The period 1895 to 1914 is often referred to as ’la Belle Epoque’ (the Good Time), a nostalgic phrase that came into use during the First World War. The years 1918 to 1931 (from the Armistice to the Great Depression) are called ’les Années Folles’ — the Crazy Years. This was a time when France admitted foreign — chiefly American — cultural influences to a degree never seen before. The cinema had been invented in France, and French companies, notably Pathé and Gaumont, had played an important part in its early development. But the power of American capital (put together to a large extent by recent immigrants from Europe) and the year-round sunlight of California were too much for any European national industry to compete with, and by the end of the First World War, Charlie Chaplin, Mary Pickford and Tom Mix were international cultural icons. American troops stationed in France had brought ragtime and jazz with them, and soon French youth was dancing ’le one-step’ and later ’le charleston’. The emblematic figure of ’les Années Folles’ is Josephine Baker, the nineteen-year-old Afro-American dancer who came to Paris in 1925 to appear in the ’Revue Nègre’ (sic) and stayed to become a star of French music hall and in due course a resistance worker decorated with the Légion d’honneur. Dress, and social life in general, became much more relaxed in the 1920s.
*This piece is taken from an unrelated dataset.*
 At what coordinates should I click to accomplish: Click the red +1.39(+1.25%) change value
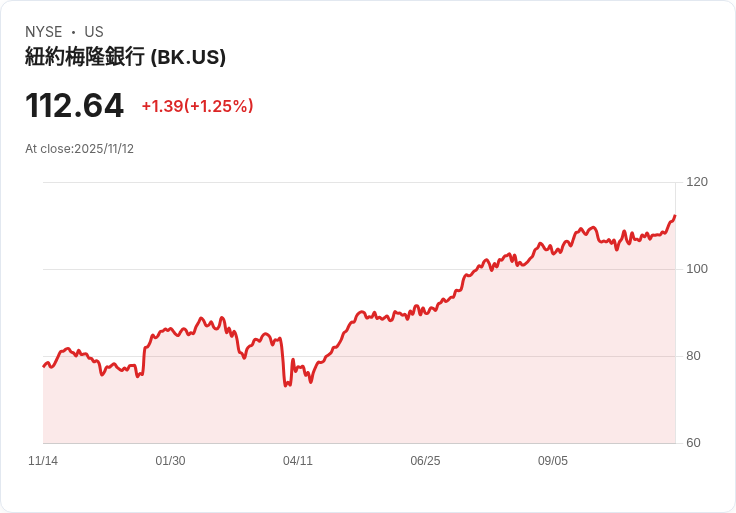point(198,106)
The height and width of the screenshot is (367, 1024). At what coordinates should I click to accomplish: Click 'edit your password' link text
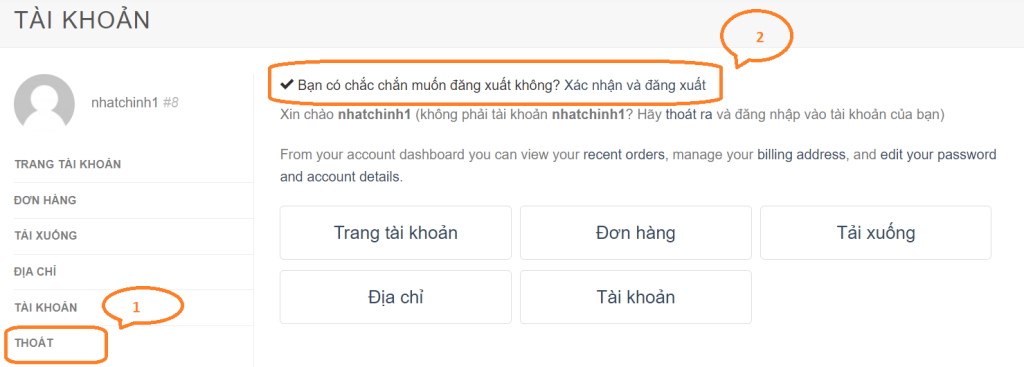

If one watches a French film of this period it is striking that whereas the middle-aged and elderly men still look Victorian, with dark clothes, starched high collars, waxed moustaches and/or beards, the young men are clean shaven, with soft collars and lighter, looser fitting clothes, while the young women have bobbed hair and — most shocking — knee-length skirts. The impact on the older generation — particularly those who had lost sons in the War — was considerable. Simone de Beauvoir (1908—86) in her Mémoires d’une jeune fille rangée (Memoirs of a Well-Behaved Girl, 1958) gives a good account of growing up as the daughter of an upper-middle-class family at this period of change.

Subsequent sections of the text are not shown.